### EXERCISE AIM
Take the material below and reproduce, word for word, only the lines from the line with "The image size is (1568, 761)." through the line with "You are a computer-use agent. The".

### MATERIAL FOR THIS TASK
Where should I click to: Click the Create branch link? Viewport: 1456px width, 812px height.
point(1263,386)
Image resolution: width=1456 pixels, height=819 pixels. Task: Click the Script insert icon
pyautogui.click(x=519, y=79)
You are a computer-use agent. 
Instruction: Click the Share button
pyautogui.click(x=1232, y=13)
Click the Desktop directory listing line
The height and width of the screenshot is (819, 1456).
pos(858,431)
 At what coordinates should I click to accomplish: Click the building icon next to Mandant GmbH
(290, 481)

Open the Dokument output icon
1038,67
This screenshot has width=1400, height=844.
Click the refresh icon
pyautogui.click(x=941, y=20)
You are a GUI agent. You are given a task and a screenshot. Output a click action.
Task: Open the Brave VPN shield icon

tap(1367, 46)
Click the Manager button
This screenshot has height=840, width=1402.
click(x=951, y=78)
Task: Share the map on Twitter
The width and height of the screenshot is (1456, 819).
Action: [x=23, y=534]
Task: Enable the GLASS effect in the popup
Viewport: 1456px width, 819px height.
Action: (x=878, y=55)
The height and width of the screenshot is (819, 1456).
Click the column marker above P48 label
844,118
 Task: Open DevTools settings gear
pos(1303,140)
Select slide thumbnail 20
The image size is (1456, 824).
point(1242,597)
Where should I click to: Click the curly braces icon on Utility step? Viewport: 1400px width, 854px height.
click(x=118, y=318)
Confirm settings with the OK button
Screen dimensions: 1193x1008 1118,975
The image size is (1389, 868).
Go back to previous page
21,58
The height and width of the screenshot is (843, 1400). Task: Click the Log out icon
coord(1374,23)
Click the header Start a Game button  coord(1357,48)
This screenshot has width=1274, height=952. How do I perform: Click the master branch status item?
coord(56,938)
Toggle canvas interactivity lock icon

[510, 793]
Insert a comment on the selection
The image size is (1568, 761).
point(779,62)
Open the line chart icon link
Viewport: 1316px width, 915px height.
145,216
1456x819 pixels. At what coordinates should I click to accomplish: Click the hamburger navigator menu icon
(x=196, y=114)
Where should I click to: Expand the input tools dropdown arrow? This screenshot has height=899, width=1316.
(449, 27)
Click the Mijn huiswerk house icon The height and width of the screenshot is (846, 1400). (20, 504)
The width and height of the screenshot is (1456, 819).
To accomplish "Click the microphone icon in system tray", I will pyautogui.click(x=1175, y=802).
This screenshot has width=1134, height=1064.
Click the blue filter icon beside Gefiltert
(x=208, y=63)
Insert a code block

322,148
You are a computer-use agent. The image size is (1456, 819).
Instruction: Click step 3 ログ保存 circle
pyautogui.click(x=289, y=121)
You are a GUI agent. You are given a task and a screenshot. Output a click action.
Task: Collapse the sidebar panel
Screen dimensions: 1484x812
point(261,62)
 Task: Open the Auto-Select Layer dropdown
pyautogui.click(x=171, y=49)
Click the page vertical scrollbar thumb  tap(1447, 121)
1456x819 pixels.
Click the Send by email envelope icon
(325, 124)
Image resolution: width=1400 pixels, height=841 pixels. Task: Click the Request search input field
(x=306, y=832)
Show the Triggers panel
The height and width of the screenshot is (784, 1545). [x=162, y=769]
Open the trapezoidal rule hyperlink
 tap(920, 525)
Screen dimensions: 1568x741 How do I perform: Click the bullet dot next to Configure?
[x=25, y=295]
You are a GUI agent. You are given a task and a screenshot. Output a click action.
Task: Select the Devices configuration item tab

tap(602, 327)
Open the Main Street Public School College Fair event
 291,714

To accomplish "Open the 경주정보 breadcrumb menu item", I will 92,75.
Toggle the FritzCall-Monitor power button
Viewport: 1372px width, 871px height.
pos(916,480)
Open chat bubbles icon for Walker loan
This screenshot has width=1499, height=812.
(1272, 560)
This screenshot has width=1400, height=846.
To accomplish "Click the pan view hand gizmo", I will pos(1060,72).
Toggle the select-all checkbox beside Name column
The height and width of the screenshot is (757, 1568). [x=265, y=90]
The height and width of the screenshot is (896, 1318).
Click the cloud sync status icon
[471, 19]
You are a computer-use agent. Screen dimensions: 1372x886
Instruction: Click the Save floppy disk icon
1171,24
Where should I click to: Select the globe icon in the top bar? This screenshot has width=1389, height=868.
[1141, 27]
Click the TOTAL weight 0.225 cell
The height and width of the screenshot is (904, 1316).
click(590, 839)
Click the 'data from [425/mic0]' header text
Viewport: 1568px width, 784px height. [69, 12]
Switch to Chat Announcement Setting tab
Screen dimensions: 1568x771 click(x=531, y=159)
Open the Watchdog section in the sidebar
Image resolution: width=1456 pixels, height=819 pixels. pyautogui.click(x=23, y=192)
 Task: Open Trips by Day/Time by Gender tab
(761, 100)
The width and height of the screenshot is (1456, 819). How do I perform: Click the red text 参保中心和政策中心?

### SOLVED EXERCISE
The image size is (1568, 761).
point(779,62)
Open the line chart icon link
Viewport: 1316px width, 915px height.
145,216
1456x819 pixels. At what coordinates should I click to accomplish: Click the hamburger navigator menu icon
(x=196, y=114)
Where should I click to: Expand the input tools dropdown arrow? This screenshot has height=899, width=1316.
(449, 27)
Click the Mijn huiswerk house icon The height and width of the screenshot is (846, 1400). (20, 504)
The width and height of the screenshot is (1456, 819).
To accomplish "Click the microphone icon in system tray", I will pyautogui.click(x=1175, y=802).
This screenshot has width=1134, height=1064.
Click the blue filter icon beside Gefiltert
(x=208, y=63)
Insert a code block

322,148
You are a computer-use agent. The image size is (1456, 819).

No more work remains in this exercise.